L’augmentation conséquente des effectifs que représenterait la mesure serait partiellement réalisée grâce à un redéploiement de policiers actuellement en poste, 6 500 selon le candidat, ainsi que grâce aux 10 000 recrutements effectués depuis 2017. Il resterait toutefois 39 000 recrutements de policiers à réaliser d’ici 2030 pour atteindre l’objectif voulu ainsi que 1 200 à 8 000 gendarmes, selon la taille des brigades, variable.

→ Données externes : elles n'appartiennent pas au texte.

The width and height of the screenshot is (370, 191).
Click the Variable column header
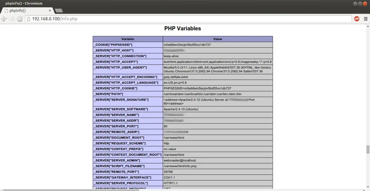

Au total, on estime que la mesure représenterait, dans un scénario médian, un surplus de dépenses publiques de 2 Md€ à l’horizon 2027. Ce coût pourrait être renchéri si un programme immobilier était nécessaire pour accueillir ces effectifs supplémentaires des forces de l’ordre.
Impact macroéconomique
En l’absence de ressources supplémentaires, les dépenses supplémentaires sont susceptibles d’accroître le déficit de l’État français ou de nécessiter des réductions sur d’autres pôles de dépenses.
Cependant un renforcement de la présence policière pourrait bénéficier au développement économique de certaines zones, rendues moins attractives par leur relative insécurité.
La mesure proposée par le candidat comporte deux volets principaux : le doublement des effectifs de police sur le terrain et créer 200 brigades de gendarmes. Il est fait l’hypothèse que ces deux volets de la mesure se cumulent.
Doubler les effectifs de police sur le terrain
Dans un rapport récent, la Cour des Comptes a estimé que les policiers passent en moyenne 37 % de leurs heures travaillées sur le terrain. Ce chiffre s’élève à 58 % pour les gendarmes. On peut ainsi estimer que l’équivalent temps plein travaillé (ETPT) de 55 000 policiers est passé sur la voie publique chaque année (voir Tableau 1).
Doubler les effectifs sur le terrain reviendrait donc à ajouter 55 000 ETPT supplémentaires. Afin d’estimer les recrutements nécessaires pour atteindre cet objectif il convient de retrancher les 6 500 policiers (ou gendarmes) qui pourraient être « redéployés » sur le terrain à la suite de la réorganisation stratégique envisagée par le candidat, ainsi que les 10 000 recrutements effectués depuis 2017, sur lesquels ce dernier compte également.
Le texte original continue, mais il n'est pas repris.